## [DOCUMENT]
+--
New discoveries provide the basis for continued activity in the petroleum industry, create big spin-offs for the rest of society, and will be extremely important for future value creation.

The basis for discovering and maturing oil and gas resources is laid through technical sub-surface work, primarily in the geosciences. Continuous progress in this discipline is supplemented by new technologies and work processes.

Technical studies include understanding where and how oil and gas form, move, accumulate in traps and become retained in sub-surface reservoirs. A lengthy and exacting process may underlie a decision to drill a wildcat. If that makes and confirms a commercial discovery, this is developed with a production facility. When the field comes on stream, it generates the revenues which will cover the costs incurred, the capital spending made and the further investment required.

The analyses presented in this chapter show that investment in petroleum exploration on the NCS has been highly profitable and provided huge value for Norwegian society. In addition to oil and gas revenues, exploration lays the basis for employment and spin-offs in the rest of the national economy.

Oil and gas exploration

has provided huge value

for the Norwegian society

 

At the same time, the analyses indicate that exploration over the past 20 years has contributed to keeping production high. New discoveries have helped to ensure that existing fields can remain on stream.

Without new resources, unit costs on fields would rise and profitability decline as output fell. That makes exploration a precondition for field development and petroleum production. Maintaining output and value creation in the long term depends on a high and continuous level of exploration.

Profitability of exploration

The NPD has calculated the profitability of exploring the NCS from 2000 to 2019. These calculations present direct economic value creation from exploration during the period. This activity has been more profitable over the past 10 years than in the previous decade, and all regions of the NCS have made important contributions to overall value creation.

Large discoveries have been important for establishing infrastructure. Exploiting cost-effective existing facilities also permits profitable development of small discoveries. In addition, the NPD’s calculations show that, even if oil prices remain low in coming years, it has been profitable to explore for oil and gas.

 

Exploration has been more profitable

over the past 10 years

than in the previous decade

 

Exploration activity and costs in 2000-19

Exploration on the NCS over the past 20 years has been characterised by big fluctuations (figure 4.1). Eight hundred exploration wells were spudded in 2000-19, including 550 wildcats. Over the same period, some NOK 400 billion (2020 value) was invested in exploration (figure 4.2). That gives an annual average of 40 wells and NOK 20 billion in investment. The oil price has averaged about USD 65 per barrel (bbl) over the past 20 years, but with substantial fluctuations.

 

 

Figure 4.1 Wildcats and appraisal wells, 2000-19

Figure 4.1 Wildcats and appraisal wells, 2000-19

 

Measured by wells spudded, exploration declined from the end of the 1990s and was at its lowest ebb in 2005 with 12 wells. Targeted government measures and rising oil prices led to a substantial upturn, and 65 exploration wells were drilled in 2009 (figure 4.1). Sustained high oil prices and levels of activity contributed to a considerable rise in costs.
+--
## [INFORMATION PROVIDED]
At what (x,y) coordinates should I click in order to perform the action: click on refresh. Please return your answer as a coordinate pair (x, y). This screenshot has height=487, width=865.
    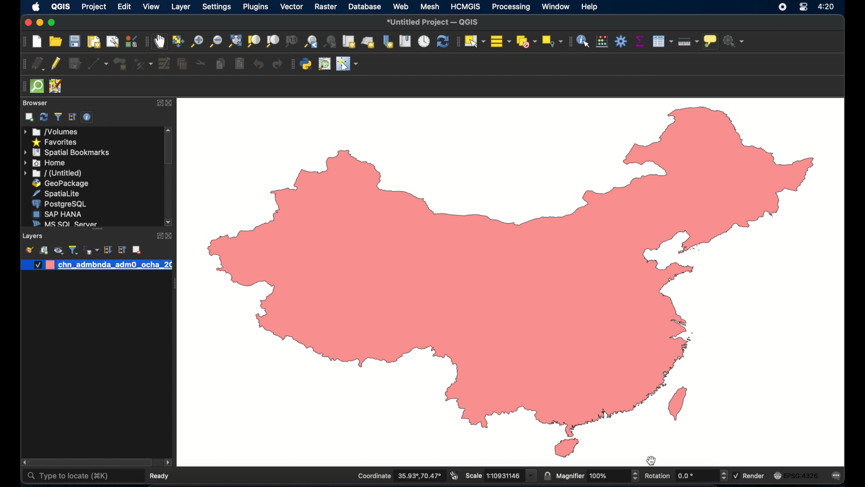
    Looking at the image, I should click on (442, 42).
+--
## [EXERCISE DETAILS]
Extend the passage on petroleum exploration on the Norwegian continental shelf, picking up right after its last sentence. The listing has no connection to the text on Norwegian petroleum exploration.

## [FINAL ANSWER]
Measures were therefore initiated by the companies to reduce these, enhance operating efficiency and limit capital investment. The oil price slump in 2014 reinforced the need for cost cuts and capital rationalisation, which led to a sharp drop in exploration investment in 2016 and 2017. Activity recovered again in the past two years in line with rising oil prices.

Exploration costs comprise spending incurred from the date a production licence is awarded until a possible discovery is developed, and covers seismic surveying, exploration wells, field evaluation and administration.

Company-related exploration expenditure, primarily in the pre-licence phase, is excluded. Drilling (figure 4.1) represents the most important single element in overall exploration spending. Drilling costs totalled almost NOK 280 billion in 2000-19, comprising about 70 per cent of the total amount spent (figure 4.2).

 

 

Figure 4.2 Exploration costs and oil price developments, 2000-19

Figure 4.2 Exploration costs and oil price developments, 2000-19

 

Fact box 4.1 Drilling costs

 

Methodology and assumptions

The profitability of exploration is defined as calculated revenues from discoveries in the period less all expenses, including exploration and cessation costs (figure 4.6). Its costs include both successful wells and those which fail to prove resources. Revenue and cost flows are discounted to the same year. All the profitability analyses utilise pre-tax calculations. Indirect effects on or spin-offs to the rest of the economy are not included.

Future oil prices are assumed to rise gradually to USD 50/bbl in 2030 [9]. This is a low estimate compared with earlier profitability calculations and given the average oil price (about USD 65/bbl) over the past 20 years. NOK 2.70 per scm is assumed for the future gas price [9].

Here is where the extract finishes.